■ **Source**
▬▬▬

[pypy-commit] extradoc extradoc: consistenly use "preamble" and "peeled loop" instead of "first interation" and "second iteration"

Mon Jun 13 18:48:10 CEST 2011

Author: Hakan Ardo <hakan at debian.org>
Branch: extradoc
Changeset: r3670:aa18fbb02c0c
Date: 2011-06-13 18:50 +0200
http://bitbucket.org/pypy/extradoc/changeset/aa18fbb02c0c/

Log:	consistenly use "preamble" and "peeled loop" instead of "first
	interation" and "second iteration"

diff --git a/talk/iwtc11/paper.tex b/talk/iwtc11/paper.tex
--- a/talk/iwtc11/paper.tex
+++ b/talk/iwtc11/paper.tex
@@ -284,7 +284,7 @@
 it needs to be optimized to achieve better performance.
 The focus of this paper
 is loop invariant code motion. The goal of that is to move as many
-operations as possible out of the loop making them executed only once
+operations as possible out of the loop making them executed at most once
 and not every iteration. This we propose to achieve by loop peeling. It
 leaves the loop body intact, but prefixes it with one iteration of the
 loop. This operation by itself will not achieve anything. But if it is
@@ -299,13 +299,16 @@
 
 XXX find reference
 
-Loop peeling is achieved by copying the traced iteration of the loop.
+Loop peeling is achieved by appending a copy of the traced iteration at
+the end of the loop. The copy  is inlined to make the two parts form a
+consitant two iteration trace.

▬▬▬

■ **Provided entries**
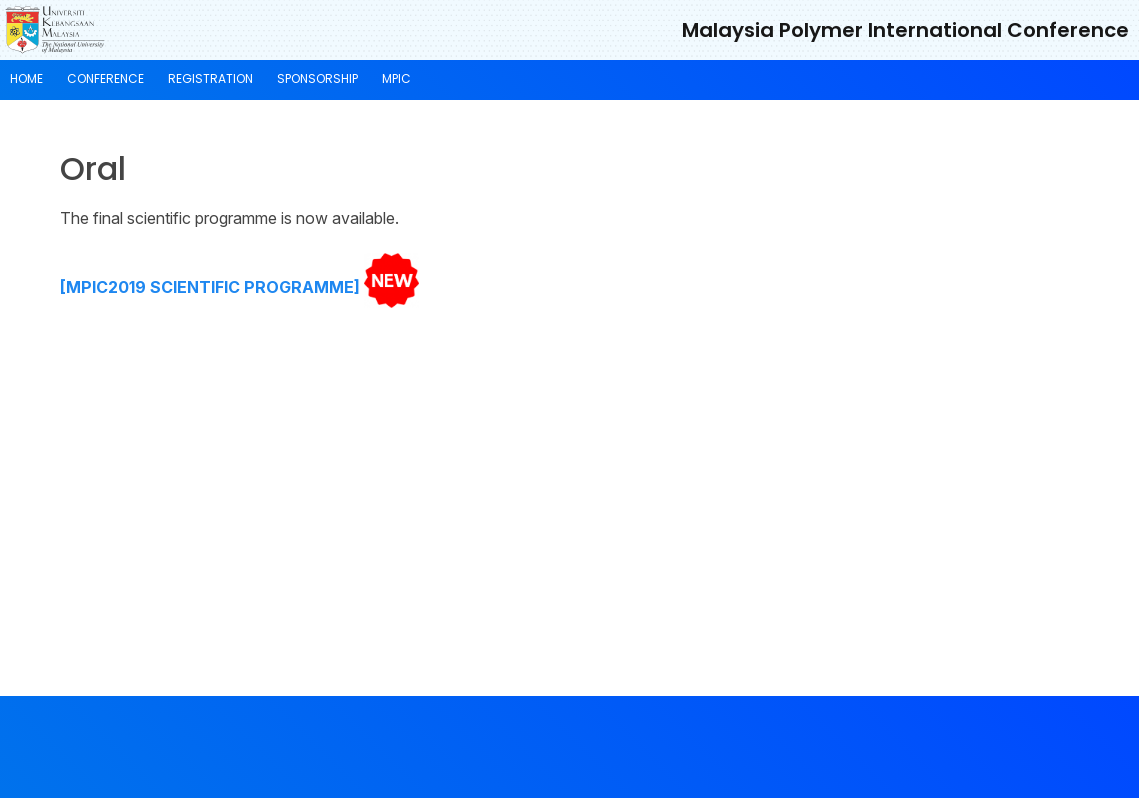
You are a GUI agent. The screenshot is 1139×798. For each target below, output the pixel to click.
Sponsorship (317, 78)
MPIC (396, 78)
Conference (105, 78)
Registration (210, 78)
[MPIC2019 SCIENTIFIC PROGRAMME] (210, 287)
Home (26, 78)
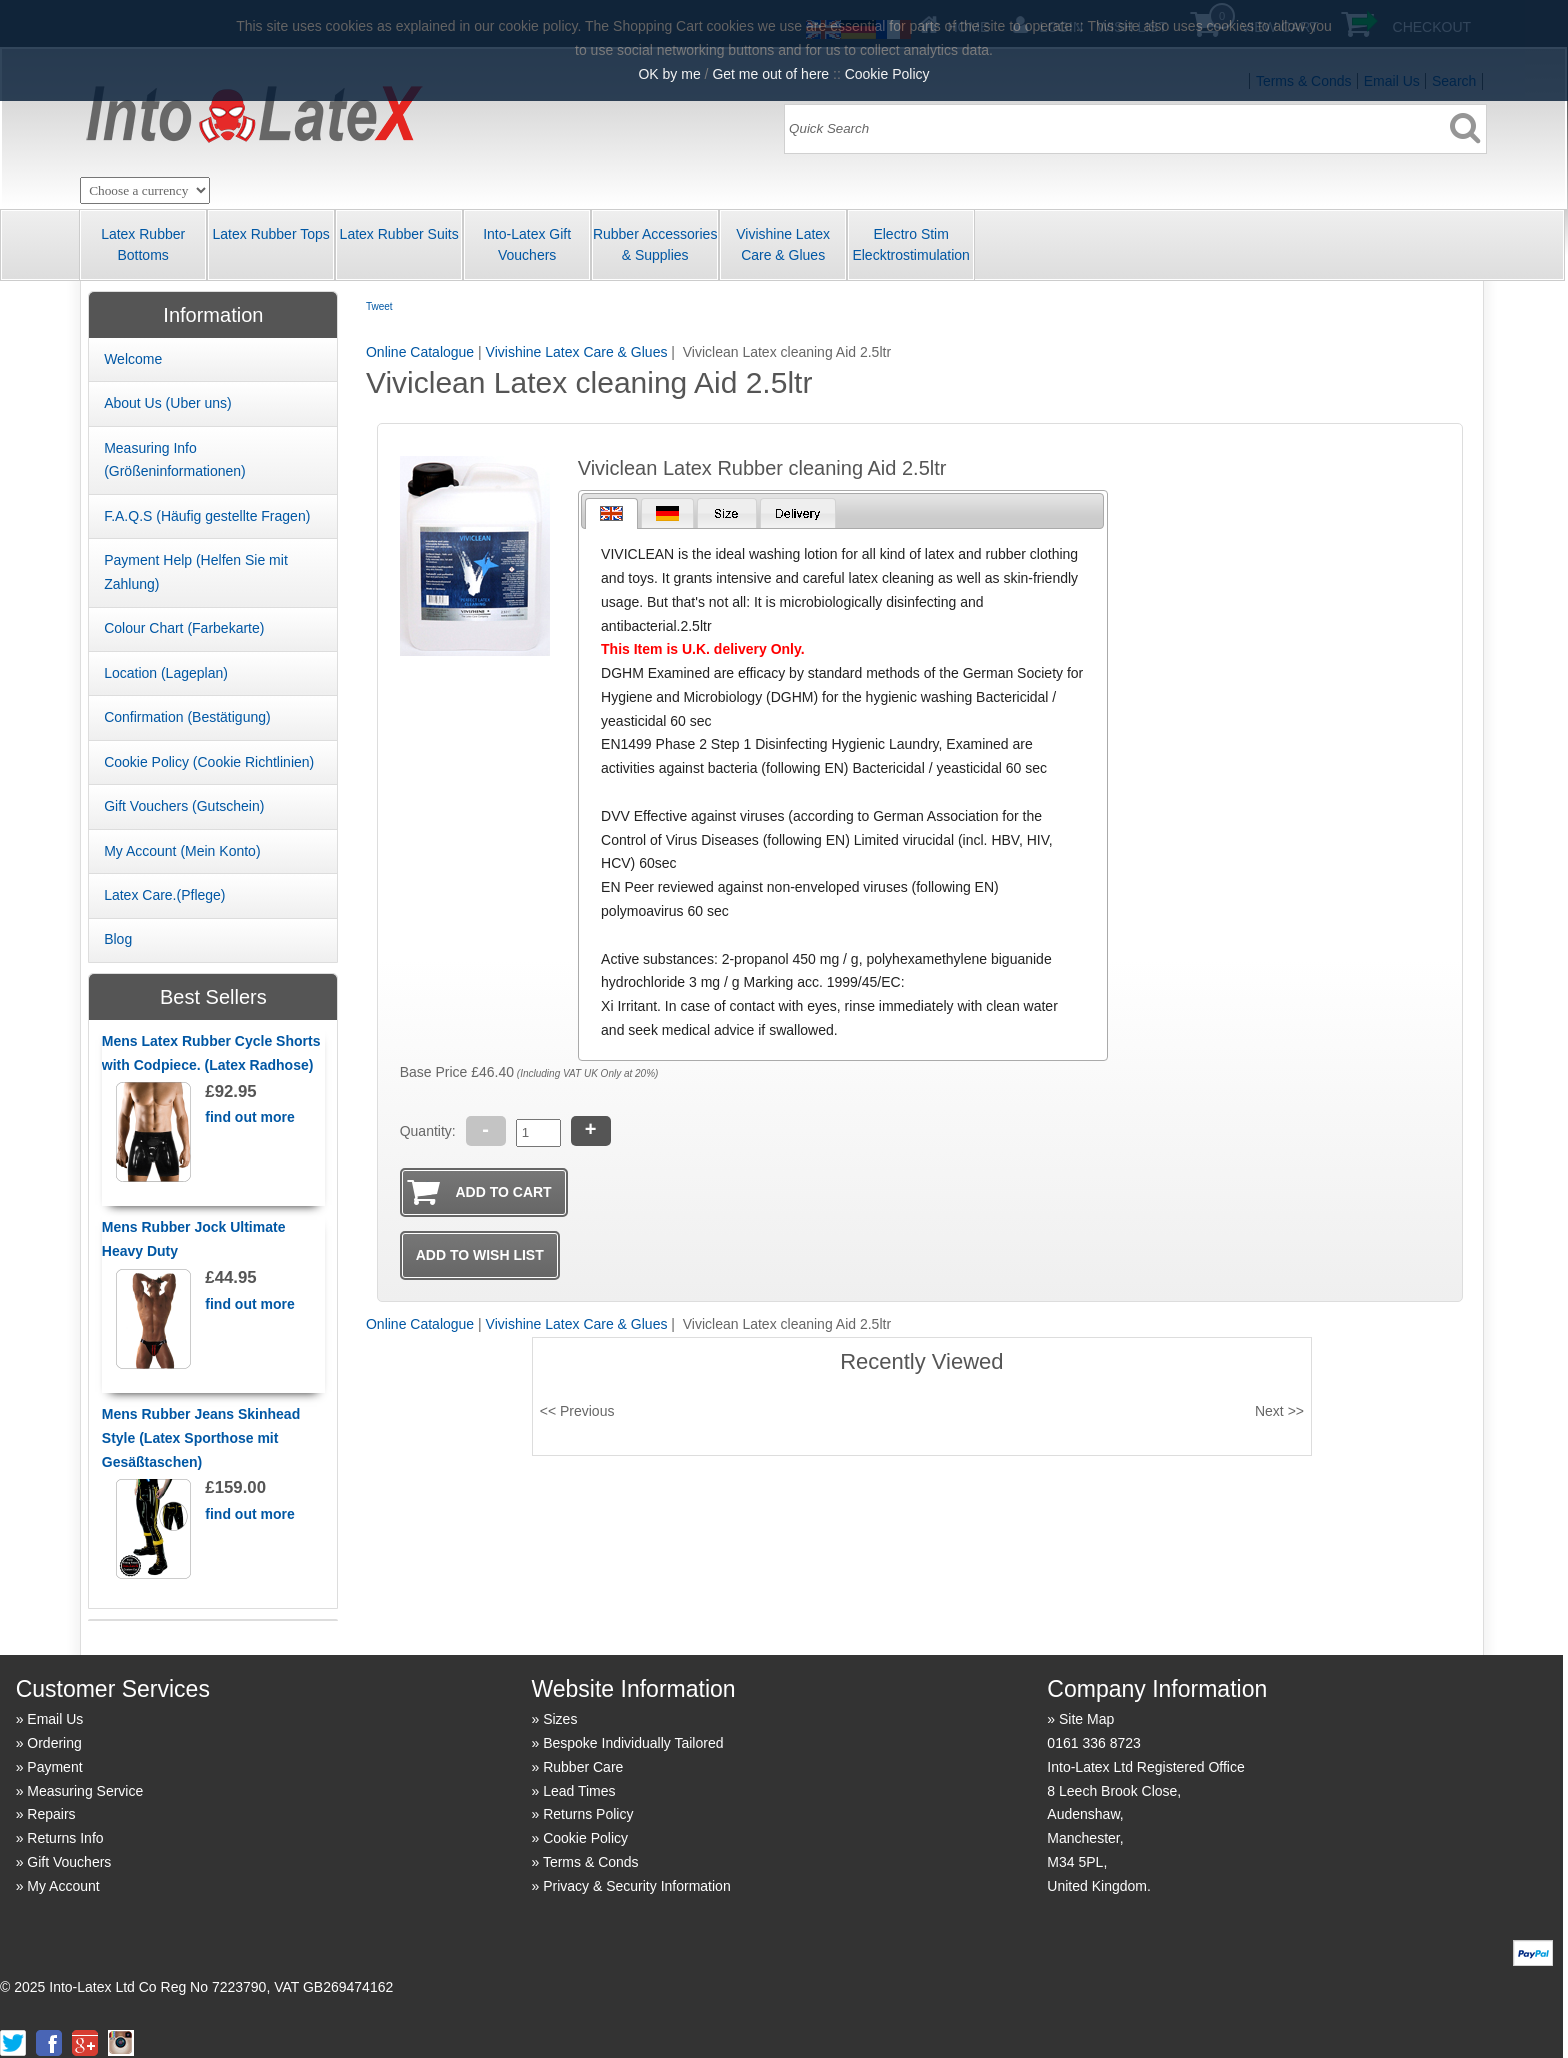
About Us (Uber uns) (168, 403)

▬▬▬

■ **Exercise set**
1) Rewrite all of the records above, changing "pixel" to "point" and keeping everything else the same. Omit the pictures from your answer.
2) Write the next part of the commit diff on loop peeling, beginning after its final line.

■ **Task-by-task results**
1)
You are a GUI agent. The screenshot is 1139×798. For each target below, output the point to click.
Sponsorship (317, 78)
MPIC (396, 78)
Conference (105, 78)
Registration (210, 78)
[MPIC2019 SCIENTIFIC PROGRAMME] (210, 287)
Home (26, 78)
About Us (Uber uns) (168, 403)

2)
 The first part (called preamble) finishes with the jump the the second part
-(peeled loop). The second part ends up with the jump to itself. This way
+(called peeled loop). The second part ends up with the jump to itself. This way
 the preamble will be executed only once while the peeled loop will
 be used for every other iteration.
 The trace from Figure~\ref{fig:unopt-trace} would after this operation become
-the trace in Figure~\ref{fig:peeled-trace}.
+the trace in Figure~\ref{fig:peeled-trace}. Line 1-13 shows the
+preamble while line 15-27 shows the peeled loop.
 
 \begin{figure}
 \begin{lstlisting}[mathescape,numbers = right,basicstyle=\setstretch{1.05}\ttfamily\scriptsize]
@@ -342,12 +345,12 @@
 \end{figure}
 
 When applying the following optimizations to this two-iteration trace
-some care has to taken as to how the jump arguments of both
-iterations and the input arguments of the second iteration are
-treated. It has to be ensured that the second iteration stays a proper
-trace in the sense that the operations within it only operations on
-variables that are either among the input arguments of the second iterations
-or are produced within the second iterations. To ensure this we need
+some care has to taken as to how the arguments of the two
+\lstinline{jump} operations and the input arguments of the peeled loop are
+treated. It has to be ensured that the peeled loop stays a proper
+trace in the sense that the operations within it only operates on
+variables that are either among its input arguments 
+or produced within the peeled loop. To ensure this we need
 to introduce a bit of formalism. 
 
 The original trace (prior too peeling) consists of three parts.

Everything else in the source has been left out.